Wednesday, April 15, 2009

Creative Advertising

Recently I wrote about creative ads vs effective ads. Click here to read about the dangers.

However you can do both. Skip wrote this recently, click on the headline to go to his blog and read about the previous 9 Great Ads:

Great Ads #10 - We Can Solve It

Whether you hug trees for a living, or chop them down, if you're able to set aside your personal feelings and allegiances, you can appreciate this great ad. This ad by The Alliance for Climate Protection was clipped from the December 2008 issue of GQ.

What makes it so great? Let's take apart the elements.

The stopper effect is very strong. First off, it is impossible to miss the gargantuan headline treatment with its nearly 2-inch tall font. Reminds me a bit of the famous "Dewey Beats Truman" headline of old. "Free us." It is a simple message in a world of increasingly complex messages.


Next, I am taken by the unusual layout. You'll notice that the page is split vertically by image (on the left) and copy block (on the right). Most print ads today are designed with an image that spans the full page. If there is separate copy block is designed into the layout, the page is usually split horizontally with the image on top and copy below. In a metaphorical sense, this vertical split almost gives a sense of demarcation ... a new era, a change, etc ... if you think about a horizontal timeline or progression of time.

The visual image is stark and unusual. How often do we see an oil tanker in an ad? The cropping of the photo and the perspective supplied by the camera angle combine to communicate the massive size of that sea-faring vessel.
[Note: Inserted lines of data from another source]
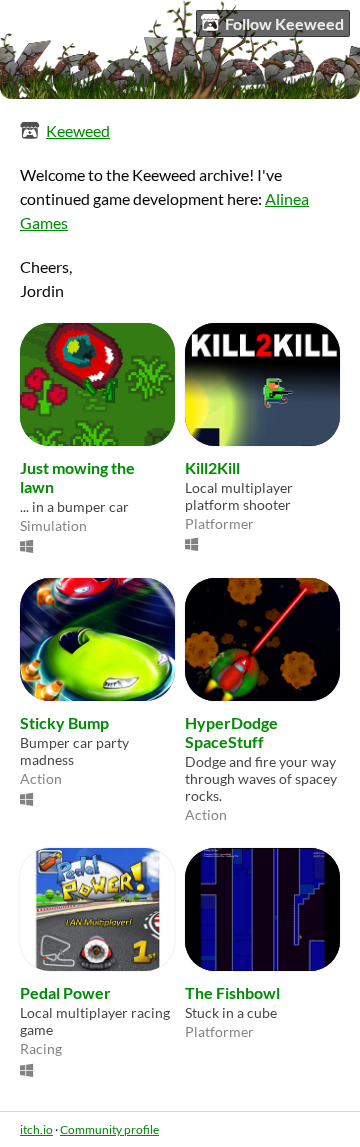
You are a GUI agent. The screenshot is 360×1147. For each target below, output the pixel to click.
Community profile (109, 1129)
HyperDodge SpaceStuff (231, 732)
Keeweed (78, 130)
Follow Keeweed (284, 23)
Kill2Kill (212, 467)
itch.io (36, 1129)
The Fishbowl (232, 992)
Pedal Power (65, 992)
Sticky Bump (64, 722)
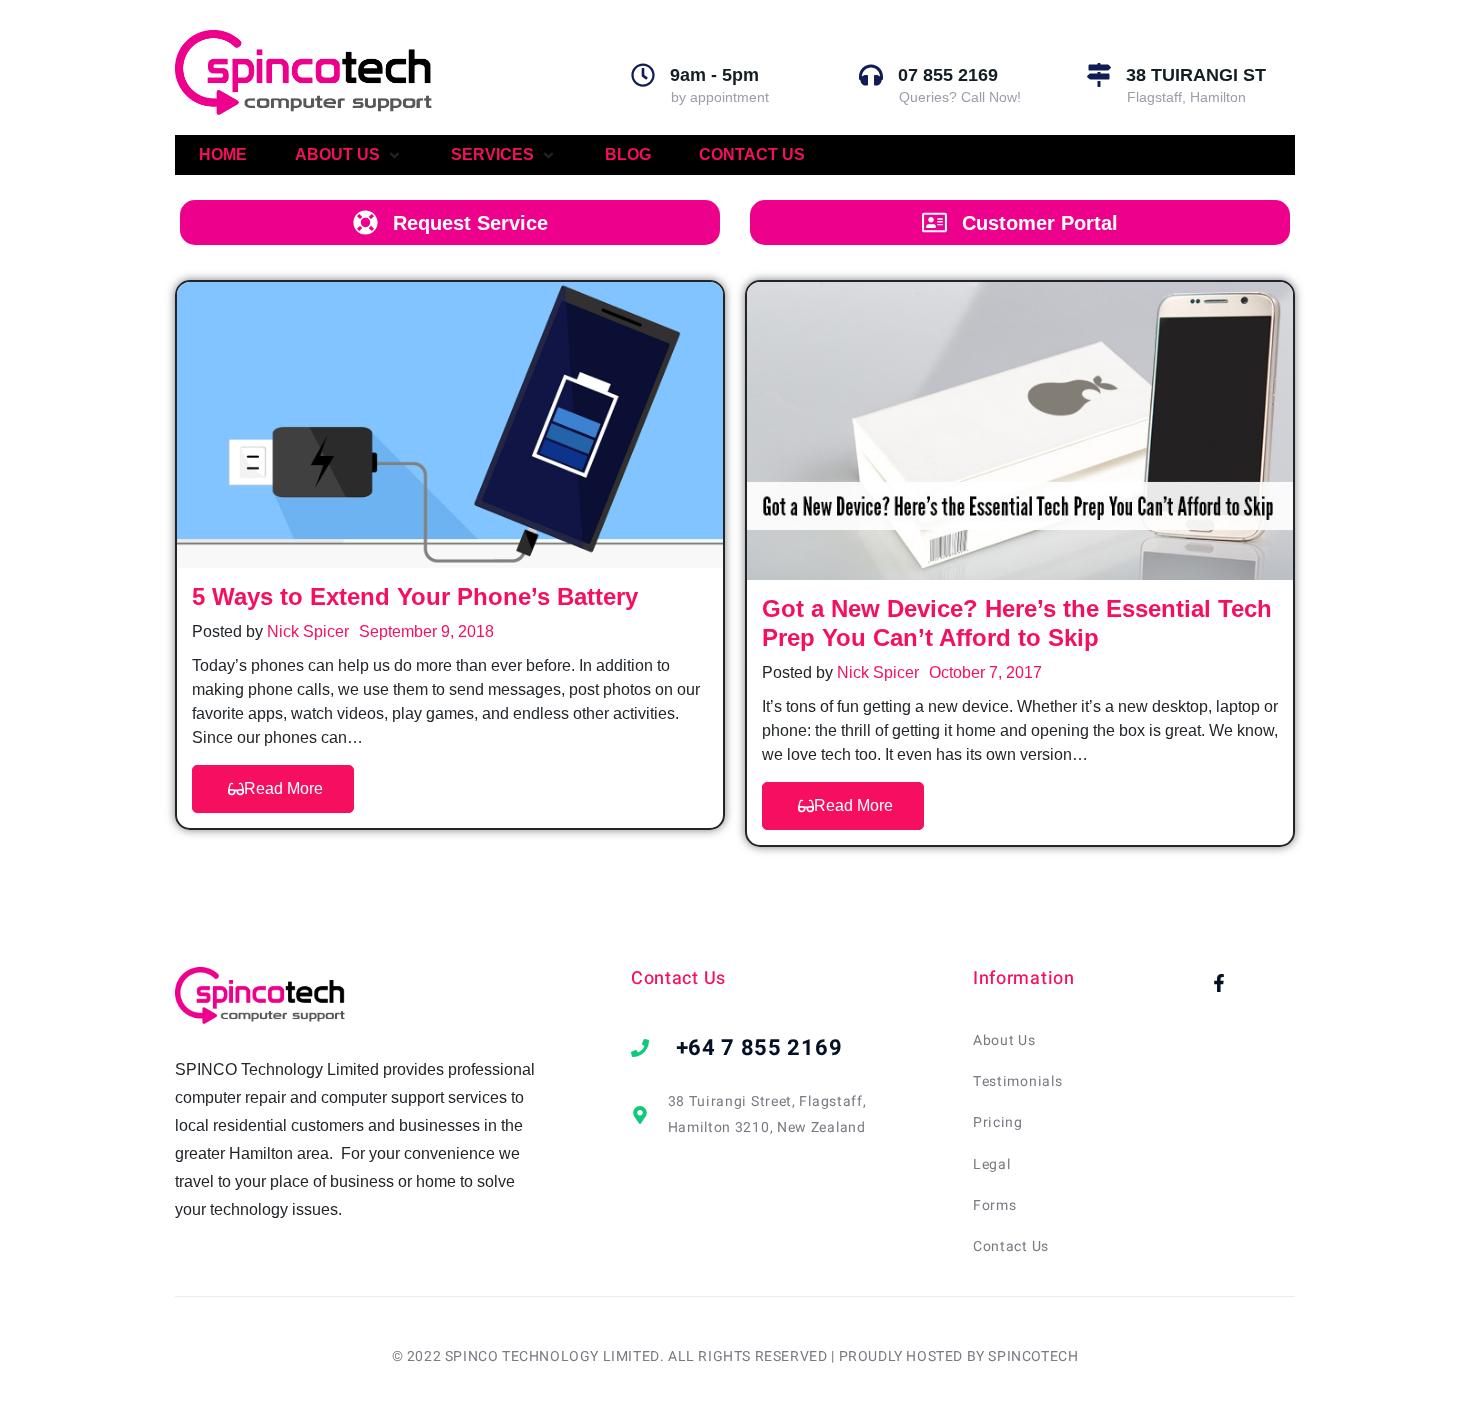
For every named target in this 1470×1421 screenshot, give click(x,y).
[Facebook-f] (1219, 983)
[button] (349, 155)
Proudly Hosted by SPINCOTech (959, 1356)
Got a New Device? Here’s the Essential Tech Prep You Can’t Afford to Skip (1017, 623)
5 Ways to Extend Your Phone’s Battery (415, 596)
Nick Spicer (308, 631)
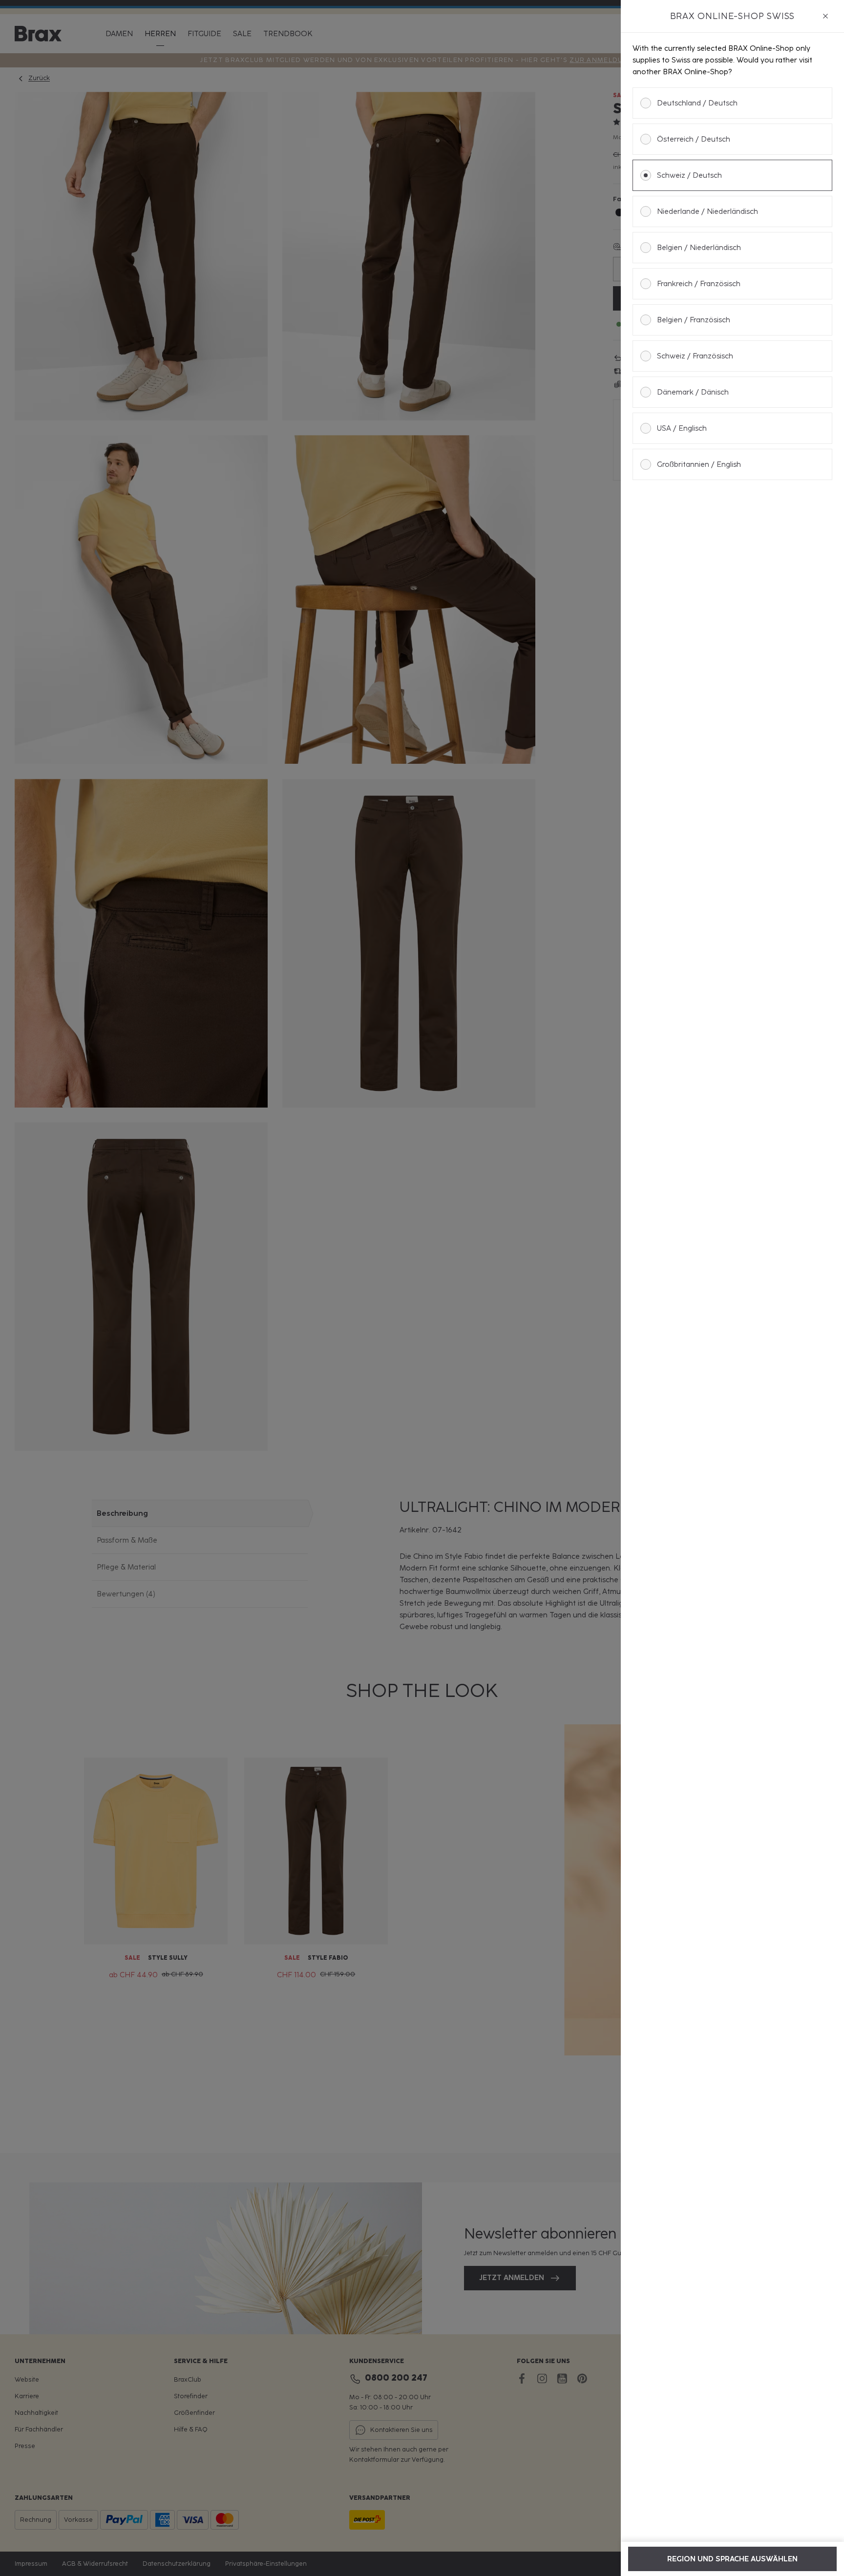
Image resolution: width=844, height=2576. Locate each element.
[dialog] (732, 1288)
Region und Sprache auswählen (732, 2559)
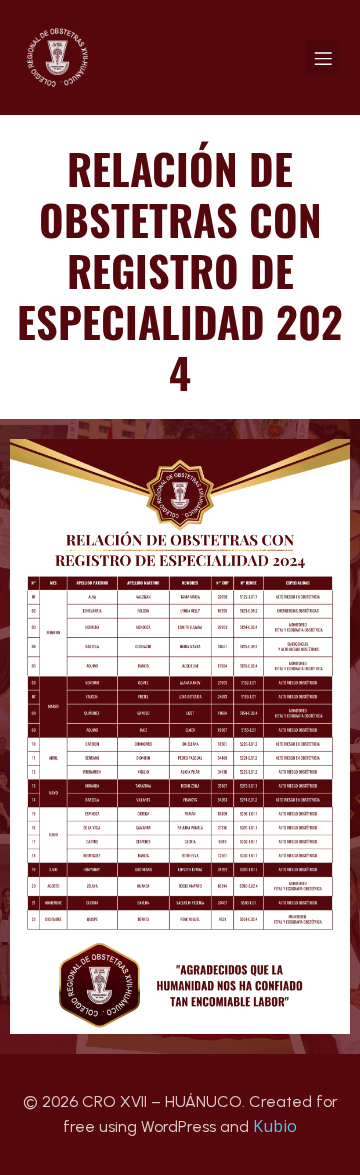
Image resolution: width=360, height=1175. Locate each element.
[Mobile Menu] (323, 58)
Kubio (275, 1126)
Finally, take a hard look at the ad copy. It is arranged in an unusual format, almost like a poem. Short lines, all contained to one row, and repetition are used to give the copy a choppy meter and an emphatic feel. And like all great ads, there is a distinct call-to-action or response mechanism. The advertiser clearly invites and urges the reader to go to the Web site to join their cause.

No matter how green you are, we can all be a little green with envy over the creative genius of this print advertisement.